* WHAT TO WORK ON
Write out the part of the nucleoside phosphorylase text that begins at the words "All salvage pathway" and stops after the words "by thymidine kinase.".

* PASSAGE SHOWN
_ _ _ _ _

Nucleoside phosphorylase is an enzyme which cleaves a nucleoside by phosphorylating the ribose to produce a nucleobase and ribose-1-phosphate. It is one enzyme of the nucleotide salvage pathways. These pathways allow the cell to produce nucleotide monophosphates when the de novo synthesis pathway has been interrupted or is non-existent (as is the case in the brain). Often the de novo pathway is interrupted as a result of chemotherapy drugs such as methotrexate or aminopterin.

All salvage pathway enzymes require a high energy phosphate donor such as ATP or PRPP. For pyrimidine nucleosides:

- Thymidine can be phosphorylated by thymidine kinase.
- Uridine can be phosphorylated by uridine kinase.
- Cytidine can be phosphorylated by cytidine kinase.
- Deoxycytidine can be phosphorylated by deoxycytidine kinase.

Adenosine uses the enzyme adenosine kinase, which is a very important enzyme in the cell. Attempts are being made to develop an inhibitor for the enzyme for use in cancer chemotherapy.

== Enzyme regulation ==

PNP protein may use the morpheein model of allosteric regulation.

== Clinical significance ==

Purine nucleoside phosphorylase, together with adenosine deaminase (ADA), serves a key role in purine catabolism. Mutations in ADA lead to an accumulation of dATP, which inhibits ribonucleotide reductase, leading to a deficiency in dCTP and dTTP, which, in turn, induces apoptosis in T-lymphocytes and B-lymphocytes, leading to severe combined immunodeficiency (SCID).

PNP-deficient patients will have an immunodeficiency problem. It affects only T-cells; B-cells are unaffected by the deficiency.

_ _ _ _ _

* MATERIAL SHOWN
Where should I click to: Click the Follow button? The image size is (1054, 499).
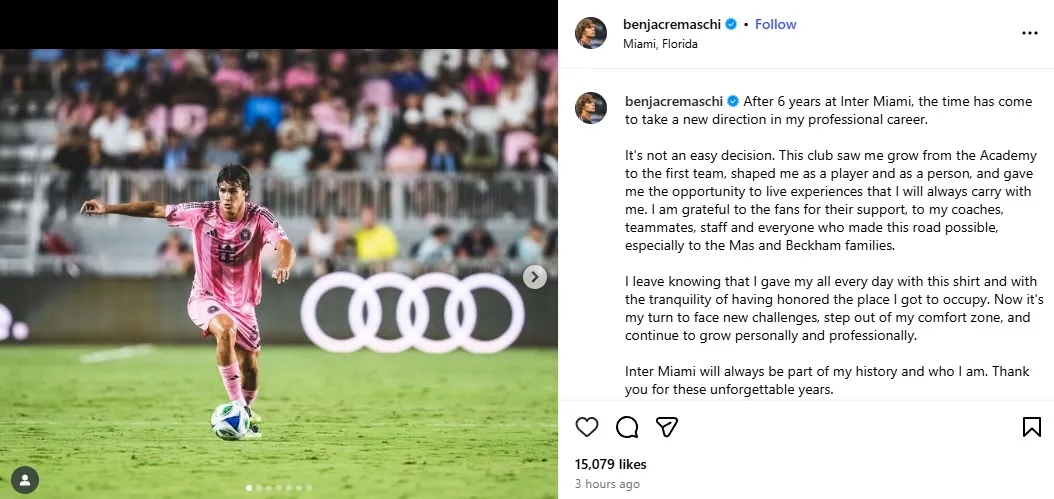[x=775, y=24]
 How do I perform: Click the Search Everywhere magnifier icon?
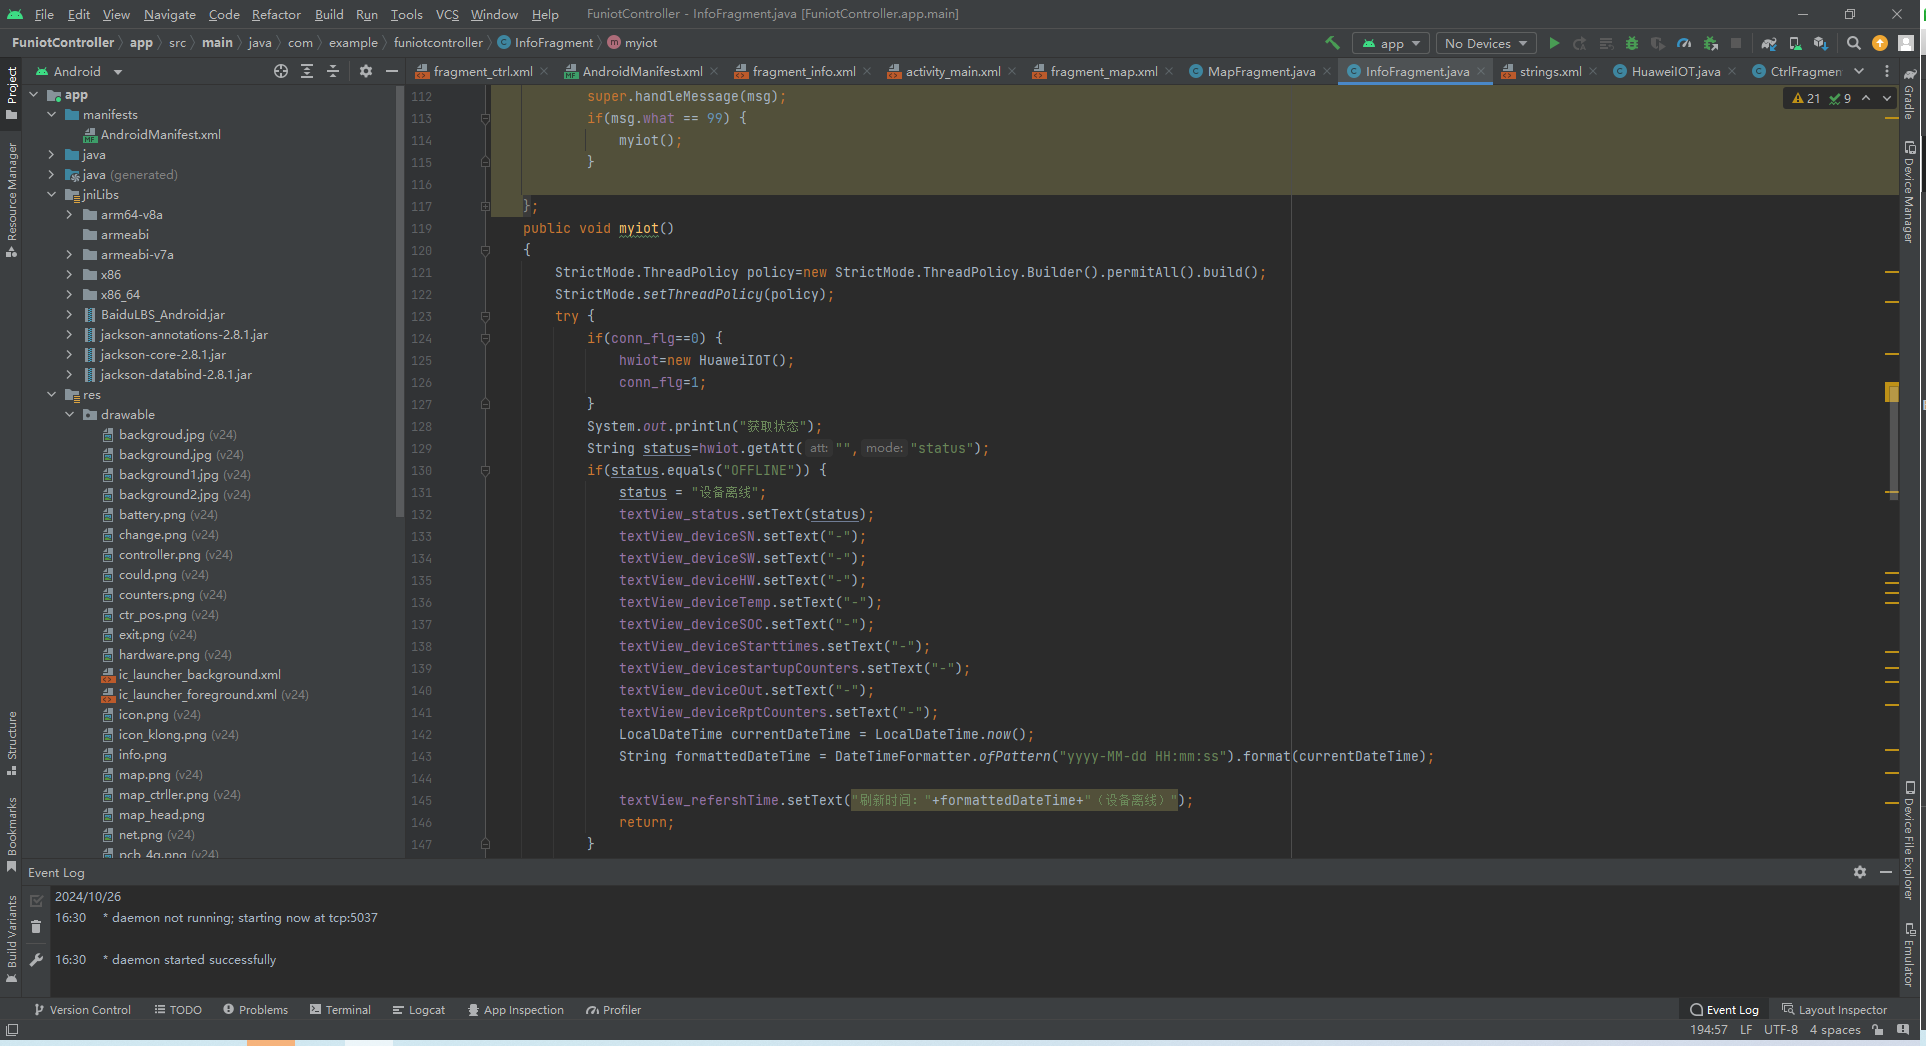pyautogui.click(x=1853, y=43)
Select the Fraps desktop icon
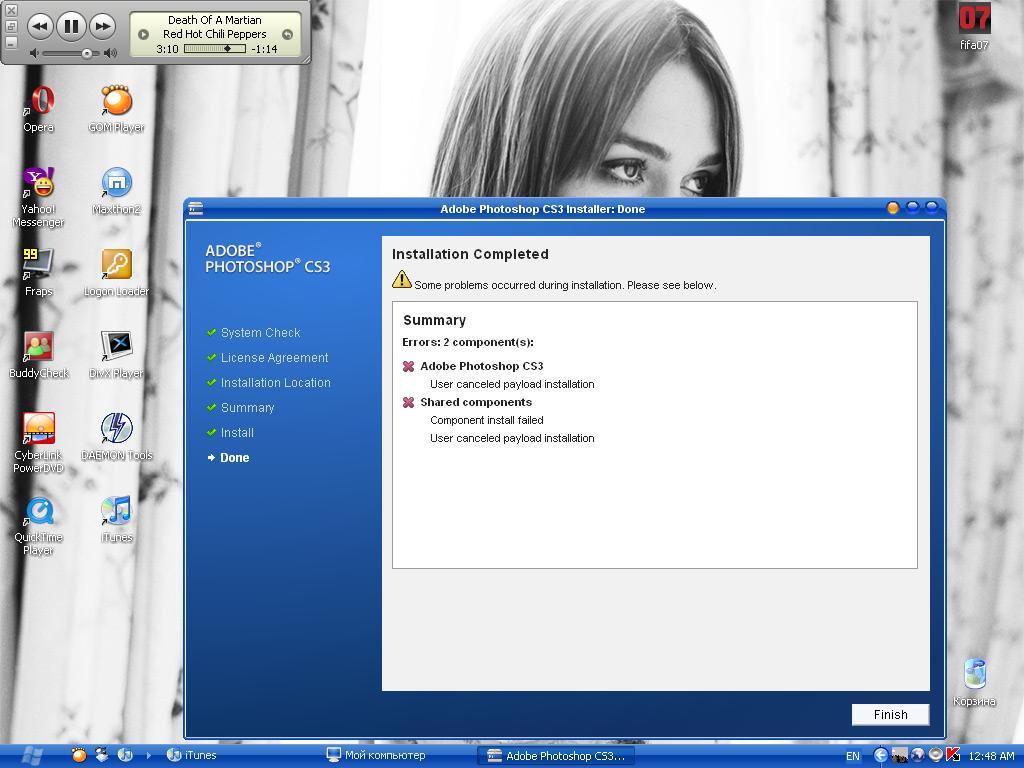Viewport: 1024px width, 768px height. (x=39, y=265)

_ _ _ _ _

* RESULT OF THIS TASK
All salvage pathway enzymes require a high energy phosphate donor such as ATP or PRPP. For pyrimidine nucleosides:

- Thymidine can be phosphorylated by thymidine kinase.